### PROVIDED ENTRIES
-- Opening Marker --

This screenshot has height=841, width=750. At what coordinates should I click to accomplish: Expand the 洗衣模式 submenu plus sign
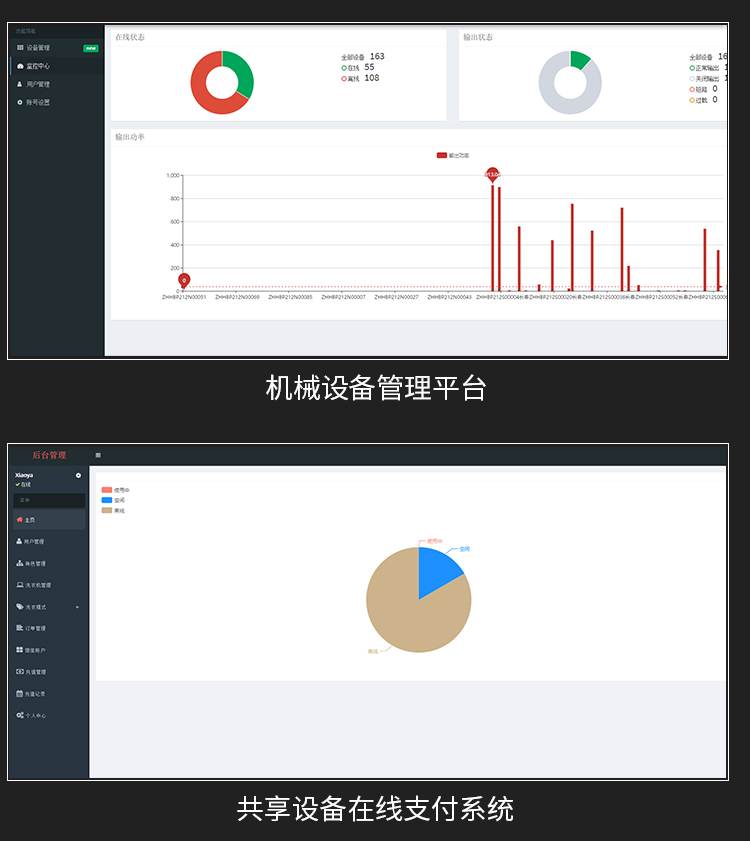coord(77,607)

-- Closing Marker --
-- Opening Marker --

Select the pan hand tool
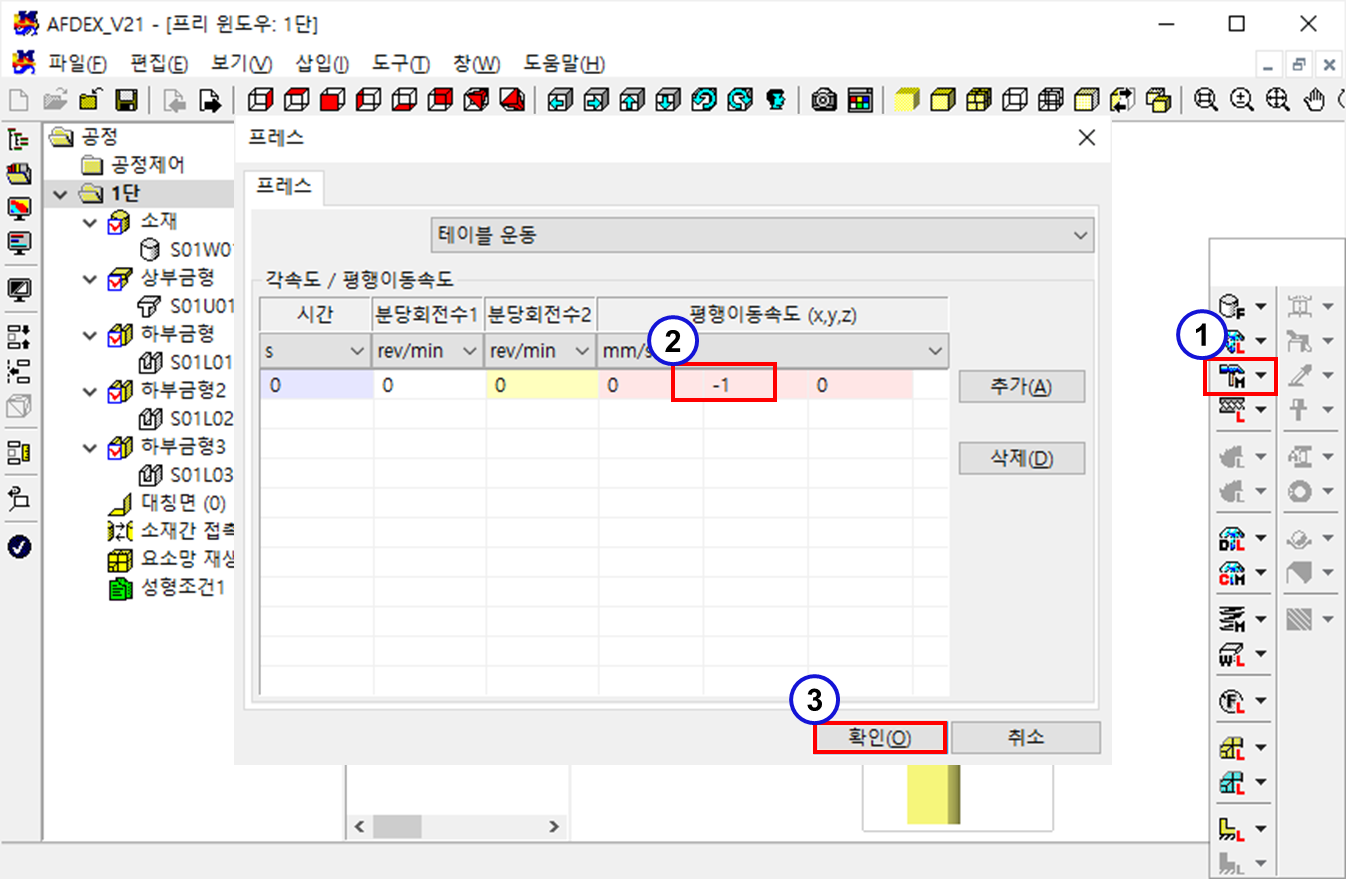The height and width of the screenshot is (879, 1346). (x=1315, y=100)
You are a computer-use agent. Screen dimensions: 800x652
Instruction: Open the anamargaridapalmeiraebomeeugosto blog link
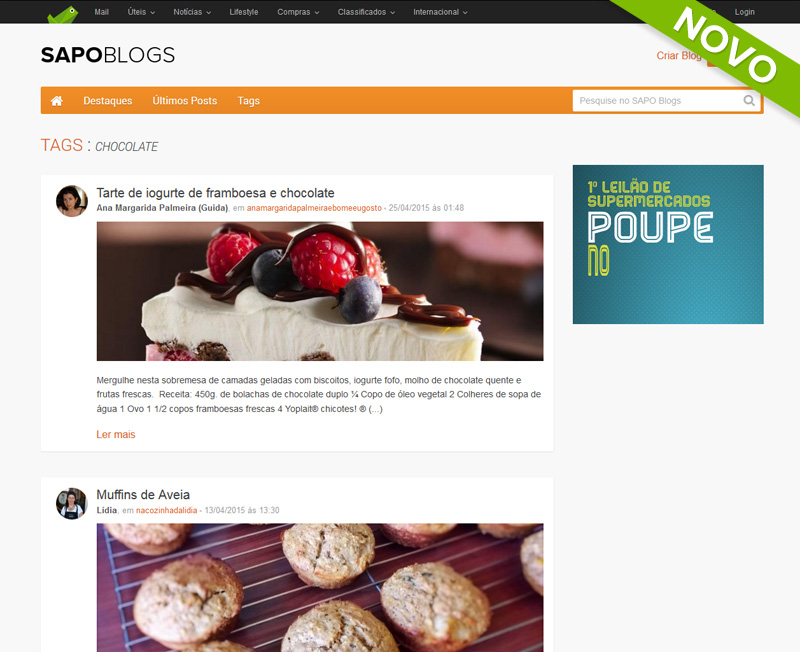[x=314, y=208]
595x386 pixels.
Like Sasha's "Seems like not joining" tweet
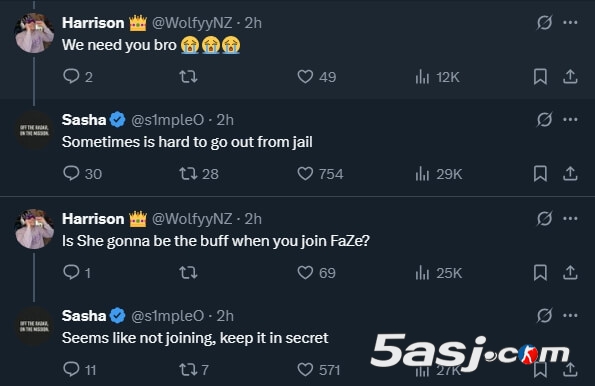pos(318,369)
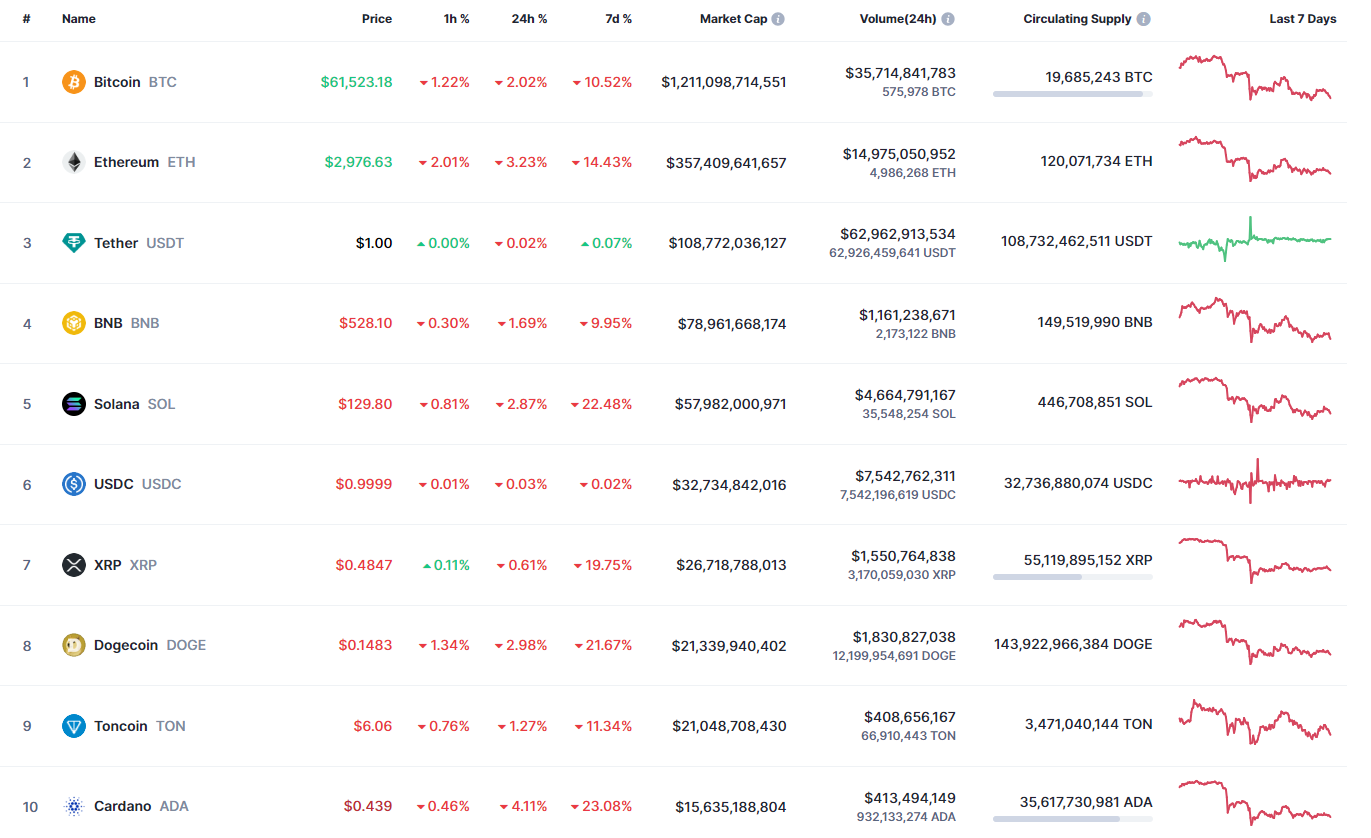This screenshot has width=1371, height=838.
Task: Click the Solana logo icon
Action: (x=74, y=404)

-- Closing Marker --
-- Opening Marker --

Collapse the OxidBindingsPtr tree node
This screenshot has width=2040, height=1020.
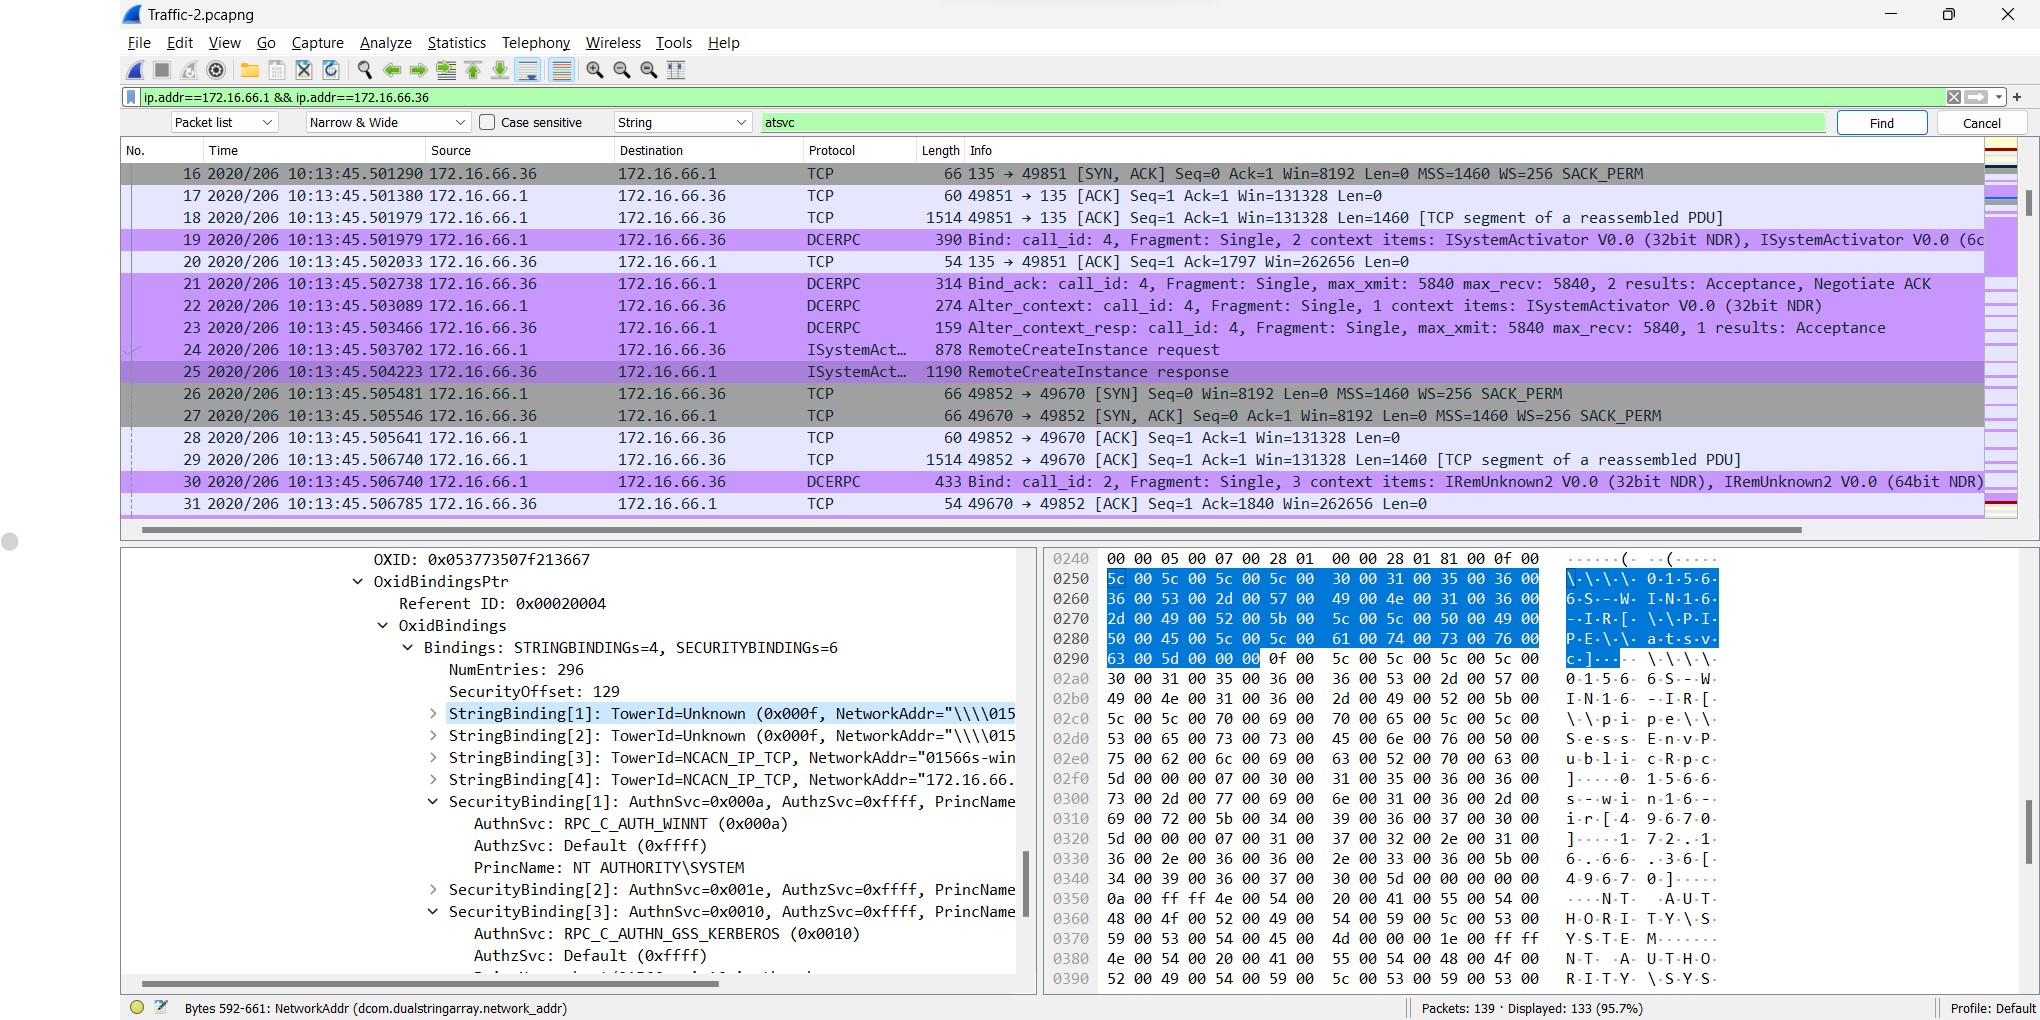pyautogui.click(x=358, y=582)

-- Closing Marker --

The lines to set down run from the line with "Select the pan hand tool" up to and including the line with "595x386 pixels." in the entries above. Reproduce them exactly, with no pictures.

Select the pan hand tool
The height and width of the screenshot is (879, 1346). (x=1315, y=100)
You are a computer-use agent. Screen dimensions: 800x652
Instruction: Open the anamargaridapalmeiraebomeeugosto blog link
[x=314, y=208]
595x386 pixels.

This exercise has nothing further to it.